Available data —
____________
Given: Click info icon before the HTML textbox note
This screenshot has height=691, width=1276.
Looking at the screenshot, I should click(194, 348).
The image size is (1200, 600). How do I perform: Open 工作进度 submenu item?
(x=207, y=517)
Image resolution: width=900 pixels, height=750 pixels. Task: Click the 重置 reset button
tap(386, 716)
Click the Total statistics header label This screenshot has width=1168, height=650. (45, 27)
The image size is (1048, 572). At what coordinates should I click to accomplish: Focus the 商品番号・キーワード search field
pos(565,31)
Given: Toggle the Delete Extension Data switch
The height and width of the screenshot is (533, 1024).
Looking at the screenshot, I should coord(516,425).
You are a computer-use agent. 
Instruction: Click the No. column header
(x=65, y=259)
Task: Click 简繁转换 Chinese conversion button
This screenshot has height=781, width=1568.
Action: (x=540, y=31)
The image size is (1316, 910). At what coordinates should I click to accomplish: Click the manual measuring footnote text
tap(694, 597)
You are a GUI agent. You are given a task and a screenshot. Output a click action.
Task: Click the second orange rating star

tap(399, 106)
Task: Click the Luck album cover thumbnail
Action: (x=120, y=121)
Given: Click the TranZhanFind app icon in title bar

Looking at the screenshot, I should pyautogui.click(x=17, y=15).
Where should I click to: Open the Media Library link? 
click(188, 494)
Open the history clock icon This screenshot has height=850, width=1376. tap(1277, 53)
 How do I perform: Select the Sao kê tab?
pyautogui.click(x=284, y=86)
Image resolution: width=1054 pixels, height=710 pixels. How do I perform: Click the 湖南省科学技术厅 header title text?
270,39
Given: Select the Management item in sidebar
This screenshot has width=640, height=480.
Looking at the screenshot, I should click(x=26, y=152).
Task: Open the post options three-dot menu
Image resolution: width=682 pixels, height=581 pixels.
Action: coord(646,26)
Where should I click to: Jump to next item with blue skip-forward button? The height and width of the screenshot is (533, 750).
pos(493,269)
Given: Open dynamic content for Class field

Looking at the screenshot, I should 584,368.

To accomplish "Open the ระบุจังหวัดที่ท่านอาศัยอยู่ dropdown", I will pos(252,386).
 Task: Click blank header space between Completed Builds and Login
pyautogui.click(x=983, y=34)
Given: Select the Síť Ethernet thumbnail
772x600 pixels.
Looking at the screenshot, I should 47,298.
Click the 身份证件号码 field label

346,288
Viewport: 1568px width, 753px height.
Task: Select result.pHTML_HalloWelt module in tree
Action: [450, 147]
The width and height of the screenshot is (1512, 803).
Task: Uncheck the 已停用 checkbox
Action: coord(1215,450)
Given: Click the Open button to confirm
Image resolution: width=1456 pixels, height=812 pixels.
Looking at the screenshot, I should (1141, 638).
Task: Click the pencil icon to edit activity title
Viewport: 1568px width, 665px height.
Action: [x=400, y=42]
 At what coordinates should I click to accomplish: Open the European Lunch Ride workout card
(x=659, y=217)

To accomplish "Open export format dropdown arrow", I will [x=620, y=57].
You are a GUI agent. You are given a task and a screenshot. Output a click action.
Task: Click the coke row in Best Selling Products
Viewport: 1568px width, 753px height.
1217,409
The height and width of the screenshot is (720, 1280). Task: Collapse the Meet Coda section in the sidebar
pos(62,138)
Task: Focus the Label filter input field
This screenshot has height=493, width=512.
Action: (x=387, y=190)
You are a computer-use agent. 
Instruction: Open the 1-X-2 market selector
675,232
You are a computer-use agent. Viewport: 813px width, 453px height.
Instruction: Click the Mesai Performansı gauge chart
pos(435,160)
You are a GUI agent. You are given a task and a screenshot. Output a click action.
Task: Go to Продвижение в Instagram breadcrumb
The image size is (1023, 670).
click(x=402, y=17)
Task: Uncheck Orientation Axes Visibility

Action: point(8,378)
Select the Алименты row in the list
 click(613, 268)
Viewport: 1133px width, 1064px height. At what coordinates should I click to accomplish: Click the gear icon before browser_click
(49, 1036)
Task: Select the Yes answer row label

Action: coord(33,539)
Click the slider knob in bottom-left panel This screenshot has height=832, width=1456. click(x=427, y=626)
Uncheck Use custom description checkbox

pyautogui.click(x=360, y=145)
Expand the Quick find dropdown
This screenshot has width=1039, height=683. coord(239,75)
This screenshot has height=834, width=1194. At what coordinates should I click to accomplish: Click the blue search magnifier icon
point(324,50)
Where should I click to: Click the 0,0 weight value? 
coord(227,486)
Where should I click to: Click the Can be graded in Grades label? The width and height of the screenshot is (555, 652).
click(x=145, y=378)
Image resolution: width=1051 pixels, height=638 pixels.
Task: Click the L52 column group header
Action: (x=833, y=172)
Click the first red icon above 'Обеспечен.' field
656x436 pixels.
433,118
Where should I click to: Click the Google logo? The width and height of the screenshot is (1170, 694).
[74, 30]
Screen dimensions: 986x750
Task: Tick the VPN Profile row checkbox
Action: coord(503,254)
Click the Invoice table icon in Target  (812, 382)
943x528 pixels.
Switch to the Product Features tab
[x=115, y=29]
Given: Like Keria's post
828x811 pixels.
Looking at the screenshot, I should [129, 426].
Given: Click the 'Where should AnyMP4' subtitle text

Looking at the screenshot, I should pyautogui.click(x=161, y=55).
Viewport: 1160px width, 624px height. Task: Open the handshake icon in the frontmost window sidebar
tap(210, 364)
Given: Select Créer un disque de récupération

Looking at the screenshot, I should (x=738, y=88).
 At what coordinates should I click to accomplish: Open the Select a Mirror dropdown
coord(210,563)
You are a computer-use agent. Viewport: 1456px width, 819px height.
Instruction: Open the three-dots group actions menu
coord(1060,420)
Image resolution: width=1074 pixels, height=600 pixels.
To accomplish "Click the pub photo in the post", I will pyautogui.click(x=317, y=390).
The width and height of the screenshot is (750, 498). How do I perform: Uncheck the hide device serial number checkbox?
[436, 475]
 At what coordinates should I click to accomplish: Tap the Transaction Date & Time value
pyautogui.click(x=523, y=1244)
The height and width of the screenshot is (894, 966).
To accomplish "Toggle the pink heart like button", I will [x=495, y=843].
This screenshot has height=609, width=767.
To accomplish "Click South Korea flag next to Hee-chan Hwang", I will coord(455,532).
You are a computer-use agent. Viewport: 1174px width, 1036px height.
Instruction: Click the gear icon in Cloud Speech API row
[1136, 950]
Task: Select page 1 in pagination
____________
Problem to solve — The output must reproduce the whole listing without a single change.

Completed task —
Given: Click info icon before the HTML textbox note
This screenshot has height=691, width=1276.
Looking at the screenshot, I should click(194, 348).
The image size is (1200, 600). How do I perform: Open 工作进度 submenu item?
(x=207, y=517)
Image resolution: width=900 pixels, height=750 pixels. Task: Click the 重置 reset button
tap(386, 716)
Click the Total statistics header label This screenshot has width=1168, height=650. (45, 27)
The image size is (1048, 572). At what coordinates should I click to accomplish: Focus the 商品番号・キーワード search field
pos(565,31)
Given: Toggle the Delete Extension Data switch
The height and width of the screenshot is (533, 1024).
Looking at the screenshot, I should coord(516,425).
You are a computer-use agent. 
Instruction: Click the No. column header
(x=65, y=259)
Task: Click 简繁转换 Chinese conversion button
This screenshot has height=781, width=1568.
Action: (x=540, y=31)
The image size is (1316, 910). At what coordinates should I click to accomplish: Click the manual measuring footnote text
tap(694, 597)
You are a GUI agent. You are given a task and a screenshot. Output a click action.
Task: Click the second orange rating star

tap(399, 106)
Task: Click the Luck album cover thumbnail
Action: (x=120, y=121)
Given: Click the TranZhanFind app icon in title bar

Looking at the screenshot, I should pyautogui.click(x=17, y=15).
Where should I click to: Open the Media Library link? 
click(188, 494)
Open the history clock icon This screenshot has height=850, width=1376. tap(1277, 53)
 How do I perform: Select the Sao kê tab?
pyautogui.click(x=284, y=86)
Image resolution: width=1054 pixels, height=710 pixels. How do I perform: Click the 湖南省科学技术厅 header title text?
270,39
Given: Select the Management item in sidebar
This screenshot has width=640, height=480.
Looking at the screenshot, I should click(x=26, y=152).
Task: Open the post options three-dot menu
Image resolution: width=682 pixels, height=581 pixels.
Action: coord(646,26)
Where should I click to: Jump to next item with blue skip-forward button? The height and width of the screenshot is (533, 750).
pos(493,269)
Given: Open dynamic content for Class field

Looking at the screenshot, I should 584,368.

To accomplish "Open the ระบุจังหวัดที่ท่านอาศัยอยู่ dropdown", I will pos(252,386).
 Task: Click blank header space between Completed Builds and Login
pyautogui.click(x=983, y=34)
Given: Select the Síť Ethernet thumbnail
772x600 pixels.
Looking at the screenshot, I should 47,298.
Click the 身份证件号码 field label

346,288
Viewport: 1568px width, 753px height.
Task: Select result.pHTML_HalloWelt module in tree
Action: [450, 147]
The width and height of the screenshot is (1512, 803).
Task: Uncheck the 已停用 checkbox
Action: coord(1215,450)
Given: Click the Open button to confirm
Image resolution: width=1456 pixels, height=812 pixels.
Looking at the screenshot, I should (1141, 638).
Task: Click the pencil icon to edit activity title
Viewport: 1568px width, 665px height.
Action: [x=400, y=42]
 At what coordinates should I click to accomplish: Open the European Lunch Ride workout card
(x=659, y=217)

To accomplish "Open export format dropdown arrow", I will [x=620, y=57].
You are a GUI agent. You are given a task and a screenshot. Output a click action.
Task: Click the coke row in Best Selling Products
Viewport: 1568px width, 753px height.
1217,409
The height and width of the screenshot is (720, 1280). Task: Collapse the Meet Coda section in the sidebar
pos(62,138)
Task: Focus the Label filter input field
This screenshot has height=493, width=512.
Action: (x=387, y=190)
You are a computer-use agent. 
Instruction: Open the 1-X-2 market selector
675,232
You are a computer-use agent. Viewport: 813px width, 453px height.
Instruction: Click the Mesai Performansı gauge chart
pos(435,160)
You are a GUI agent. You are given a task and a screenshot. Output a click action.
Task: Go to Продвижение в Instagram breadcrumb
The image size is (1023, 670).
click(x=402, y=17)
Task: Uncheck Orientation Axes Visibility

Action: point(8,378)
Select the Алименты row in the list
 click(613, 268)
Viewport: 1133px width, 1064px height. At what coordinates should I click to accomplish: Click the gear icon before browser_click
(49, 1036)
Task: Select the Yes answer row label

Action: coord(33,539)
Click the slider knob in bottom-left panel This screenshot has height=832, width=1456. click(x=427, y=626)
Uncheck Use custom description checkbox

pyautogui.click(x=360, y=145)
Expand the Quick find dropdown
This screenshot has width=1039, height=683. coord(239,75)
This screenshot has height=834, width=1194. At what coordinates should I click to accomplish: Click the blue search magnifier icon
point(324,50)
Where should I click to: Click the 0,0 weight value? 
coord(227,486)
Where should I click to: Click the Can be graded in Grades label? The width and height of the screenshot is (555, 652).
click(x=145, y=378)
Image resolution: width=1051 pixels, height=638 pixels.
Task: Click the L52 column group header
Action: (x=833, y=172)
Click the first red icon above 'Обеспечен.' field
656x436 pixels.
433,118
Where should I click to: Click the Google logo? The width and height of the screenshot is (1170, 694).
[74, 30]
Screen dimensions: 986x750
Task: Tick the VPN Profile row checkbox
Action: coord(503,254)
Click the Invoice table icon in Target  (812, 382)
943x528 pixels.
Switch to the Product Features tab
[x=115, y=29]
Given: Like Keria's post
828x811 pixels.
Looking at the screenshot, I should [129, 426].
Given: Click the 'Where should AnyMP4' subtitle text

Looking at the screenshot, I should pyautogui.click(x=161, y=55).
Viewport: 1160px width, 624px height. Task: Open the handshake icon in the frontmost window sidebar
tap(210, 364)
Given: Select Créer un disque de récupération

Looking at the screenshot, I should (x=738, y=88).
 At what coordinates should I click to accomplish: Open the Select a Mirror dropdown
coord(210,563)
You are a computer-use agent. Viewport: 1456px width, 819px height.
Instruction: Open the three-dots group actions menu
coord(1060,420)
Image resolution: width=1074 pixels, height=600 pixels.
To accomplish "Click the pub photo in the post", I will pyautogui.click(x=317, y=390).
The width and height of the screenshot is (750, 498). How do I perform: Uncheck the hide device serial number checkbox?
[436, 475]
 At what coordinates should I click to accomplish: Tap the Transaction Date & Time value
pyautogui.click(x=523, y=1244)
The height and width of the screenshot is (894, 966).
To accomplish "Toggle the pink heart like button", I will [x=495, y=843].
This screenshot has height=609, width=767.
To accomplish "Click South Korea flag next to Hee-chan Hwang", I will coord(455,532).
You are a computer-use agent. Viewport: 1174px width, 1036px height.
Instruction: Click the gear icon in Cloud Speech API row
[1136, 950]
Task: Select page 1 in pagination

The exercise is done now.